For some work in equivariant stable homotopy, I am trying to understand the family of finite $p$-groups $P$ with derived subgroup $P'$ of order $p$. There is a 1999 J. Algebra paper by Simon Blackburn (Groups of prime power order with derived subgroup of prime order) that gives a very detailed classification, but I would like to understand these a bit more conceptually, and don't really care about uniqueness of description.

So I am wondering if my group theory friends can tell me (perhaps with a reference) if it is correct that all such groups can be constructed as follows:

(a) Start with an extra special $p$ group $\widetilde V$, so it sits in a nonsplit short exact sequence $$ C_p \rightarrow \widetilde V \rightarrow V,$$ where $V$ is an elementary abelian group of even dimension, and $C_p = \widetilde V^{\prime}$.

(b) Then pullback via a surjective map $\pi: A \rightarrow V$, where $A$ is an abelian $p$ group, yielding a nonsplit short exact sequence $$ C_p \rightarrow \widetilde A \rightarrow A,$$ with $C_p = \widetilde A^{\prime}$.

(c) [See Derek Holt's example, and ensuing comments.] Note that $Z(\widetilde A) = C_p \times \ker \pi$. Let $\alpha: C_p \rightarrow \ker \pi$ be a homomorphism, and let $C < Z(\widetilde A)$ be its graph.

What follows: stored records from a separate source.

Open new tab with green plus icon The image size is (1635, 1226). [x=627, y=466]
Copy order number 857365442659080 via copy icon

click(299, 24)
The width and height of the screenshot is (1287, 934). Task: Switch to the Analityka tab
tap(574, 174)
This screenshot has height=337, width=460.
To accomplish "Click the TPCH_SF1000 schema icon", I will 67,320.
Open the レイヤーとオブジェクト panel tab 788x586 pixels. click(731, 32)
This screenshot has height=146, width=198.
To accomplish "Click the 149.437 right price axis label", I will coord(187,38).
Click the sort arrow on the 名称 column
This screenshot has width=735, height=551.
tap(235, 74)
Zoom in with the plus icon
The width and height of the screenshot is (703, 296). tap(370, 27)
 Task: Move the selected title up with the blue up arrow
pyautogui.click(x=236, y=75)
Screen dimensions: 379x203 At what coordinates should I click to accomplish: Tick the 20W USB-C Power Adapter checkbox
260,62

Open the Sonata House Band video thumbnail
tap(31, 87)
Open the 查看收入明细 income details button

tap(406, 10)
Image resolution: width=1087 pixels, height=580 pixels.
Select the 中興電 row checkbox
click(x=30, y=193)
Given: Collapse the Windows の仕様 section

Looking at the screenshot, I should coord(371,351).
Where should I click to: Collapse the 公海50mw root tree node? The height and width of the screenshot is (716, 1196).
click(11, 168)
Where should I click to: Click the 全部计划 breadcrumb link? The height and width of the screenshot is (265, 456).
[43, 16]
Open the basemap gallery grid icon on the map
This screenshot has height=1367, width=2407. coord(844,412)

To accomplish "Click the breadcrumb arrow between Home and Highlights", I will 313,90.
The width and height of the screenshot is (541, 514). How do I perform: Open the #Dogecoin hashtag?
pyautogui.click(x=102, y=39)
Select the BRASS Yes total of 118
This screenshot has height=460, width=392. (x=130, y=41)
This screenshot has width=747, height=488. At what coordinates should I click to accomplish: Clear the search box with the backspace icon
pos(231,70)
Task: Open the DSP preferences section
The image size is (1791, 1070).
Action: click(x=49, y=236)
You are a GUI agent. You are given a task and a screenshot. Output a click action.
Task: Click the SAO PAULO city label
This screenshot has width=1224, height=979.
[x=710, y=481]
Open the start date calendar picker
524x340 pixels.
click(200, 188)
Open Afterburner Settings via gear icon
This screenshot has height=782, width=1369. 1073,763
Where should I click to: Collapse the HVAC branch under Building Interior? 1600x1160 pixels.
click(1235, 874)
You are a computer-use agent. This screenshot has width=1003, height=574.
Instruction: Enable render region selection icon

Now pushout via an inclusion $C \hookrightarrow C_{p^k}$, yielding a group $P$.

Then $P$ is a $p$-group of the sort I am interested in: $P' = C_p$. Furthermore $Z(P) = C_{p^k} \times \ker \pi$, and $P/Z(P) = V$, which looks rather like the ingredients of Blackburn's classification.

So now my question again: does every finite $p$-group with derived subgroup of order $p$ arise in this way?